■ EXTRACTED DATA ■
=== Section Start ===
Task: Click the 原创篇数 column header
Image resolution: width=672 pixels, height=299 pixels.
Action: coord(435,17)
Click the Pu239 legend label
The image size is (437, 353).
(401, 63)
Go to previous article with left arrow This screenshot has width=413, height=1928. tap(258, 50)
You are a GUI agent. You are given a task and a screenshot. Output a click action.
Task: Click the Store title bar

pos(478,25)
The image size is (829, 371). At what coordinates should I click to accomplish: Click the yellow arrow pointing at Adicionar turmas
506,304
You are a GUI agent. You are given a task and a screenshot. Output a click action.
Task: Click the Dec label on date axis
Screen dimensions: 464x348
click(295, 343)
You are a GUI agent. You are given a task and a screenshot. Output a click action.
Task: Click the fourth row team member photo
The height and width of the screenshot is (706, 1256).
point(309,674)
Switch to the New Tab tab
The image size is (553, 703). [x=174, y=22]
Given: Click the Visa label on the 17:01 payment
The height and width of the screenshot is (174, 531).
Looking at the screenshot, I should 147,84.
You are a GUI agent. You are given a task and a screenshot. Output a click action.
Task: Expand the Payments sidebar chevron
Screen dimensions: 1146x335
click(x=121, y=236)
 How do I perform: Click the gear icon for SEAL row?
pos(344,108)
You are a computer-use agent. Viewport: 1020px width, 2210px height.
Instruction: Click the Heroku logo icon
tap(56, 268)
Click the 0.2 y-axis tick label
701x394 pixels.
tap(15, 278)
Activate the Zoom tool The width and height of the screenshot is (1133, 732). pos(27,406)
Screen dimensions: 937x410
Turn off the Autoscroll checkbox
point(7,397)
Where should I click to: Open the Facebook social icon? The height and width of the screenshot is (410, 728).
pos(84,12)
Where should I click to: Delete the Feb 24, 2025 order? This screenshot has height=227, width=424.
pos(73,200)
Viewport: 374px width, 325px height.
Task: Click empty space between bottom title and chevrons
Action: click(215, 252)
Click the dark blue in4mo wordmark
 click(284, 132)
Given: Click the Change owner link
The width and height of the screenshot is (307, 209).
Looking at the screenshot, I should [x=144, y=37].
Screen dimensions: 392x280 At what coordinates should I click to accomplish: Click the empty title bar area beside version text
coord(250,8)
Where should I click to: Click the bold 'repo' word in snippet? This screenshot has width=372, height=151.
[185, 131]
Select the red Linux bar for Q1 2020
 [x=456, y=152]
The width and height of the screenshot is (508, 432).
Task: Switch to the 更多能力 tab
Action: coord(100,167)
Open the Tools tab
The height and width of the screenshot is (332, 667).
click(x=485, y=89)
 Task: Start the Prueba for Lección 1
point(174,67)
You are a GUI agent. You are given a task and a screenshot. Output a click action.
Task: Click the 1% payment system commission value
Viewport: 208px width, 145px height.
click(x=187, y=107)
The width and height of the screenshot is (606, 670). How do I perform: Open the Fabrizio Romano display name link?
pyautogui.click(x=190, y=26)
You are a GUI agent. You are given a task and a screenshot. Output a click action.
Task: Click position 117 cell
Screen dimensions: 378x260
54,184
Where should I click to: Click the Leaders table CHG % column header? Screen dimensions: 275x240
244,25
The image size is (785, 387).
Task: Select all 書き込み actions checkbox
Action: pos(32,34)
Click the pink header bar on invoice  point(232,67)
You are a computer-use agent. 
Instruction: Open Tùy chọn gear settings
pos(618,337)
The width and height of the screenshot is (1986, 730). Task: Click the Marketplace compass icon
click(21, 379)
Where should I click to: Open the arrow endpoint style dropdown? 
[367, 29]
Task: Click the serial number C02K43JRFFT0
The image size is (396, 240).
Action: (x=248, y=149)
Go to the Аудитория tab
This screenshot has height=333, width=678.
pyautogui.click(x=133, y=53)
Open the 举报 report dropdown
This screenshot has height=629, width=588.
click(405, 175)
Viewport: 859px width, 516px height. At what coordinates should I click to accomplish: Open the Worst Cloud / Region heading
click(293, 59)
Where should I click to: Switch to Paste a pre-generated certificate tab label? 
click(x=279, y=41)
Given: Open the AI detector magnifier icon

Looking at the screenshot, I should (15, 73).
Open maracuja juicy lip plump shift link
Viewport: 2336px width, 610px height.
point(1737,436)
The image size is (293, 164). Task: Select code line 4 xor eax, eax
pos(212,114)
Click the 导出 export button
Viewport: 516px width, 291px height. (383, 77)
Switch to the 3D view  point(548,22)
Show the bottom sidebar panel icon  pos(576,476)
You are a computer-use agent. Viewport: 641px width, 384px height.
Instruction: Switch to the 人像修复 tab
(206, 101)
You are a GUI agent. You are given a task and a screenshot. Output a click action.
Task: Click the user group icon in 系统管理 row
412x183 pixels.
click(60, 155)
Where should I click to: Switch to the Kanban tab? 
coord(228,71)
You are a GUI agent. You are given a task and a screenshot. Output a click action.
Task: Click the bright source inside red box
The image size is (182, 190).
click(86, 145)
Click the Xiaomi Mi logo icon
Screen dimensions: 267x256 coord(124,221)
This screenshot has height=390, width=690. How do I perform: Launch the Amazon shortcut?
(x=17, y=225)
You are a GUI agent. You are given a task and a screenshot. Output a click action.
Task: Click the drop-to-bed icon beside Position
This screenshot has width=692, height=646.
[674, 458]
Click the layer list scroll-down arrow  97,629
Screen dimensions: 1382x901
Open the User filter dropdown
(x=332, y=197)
=== Section End ===
■ DIRECTIONS FOR THIS TASK ■
For this exercise, copy every line of the data that holds "axis".

■ RESPONSE BOX ■
Task: Click the Dec label on date axis
Click the 0.2 y-axis tick label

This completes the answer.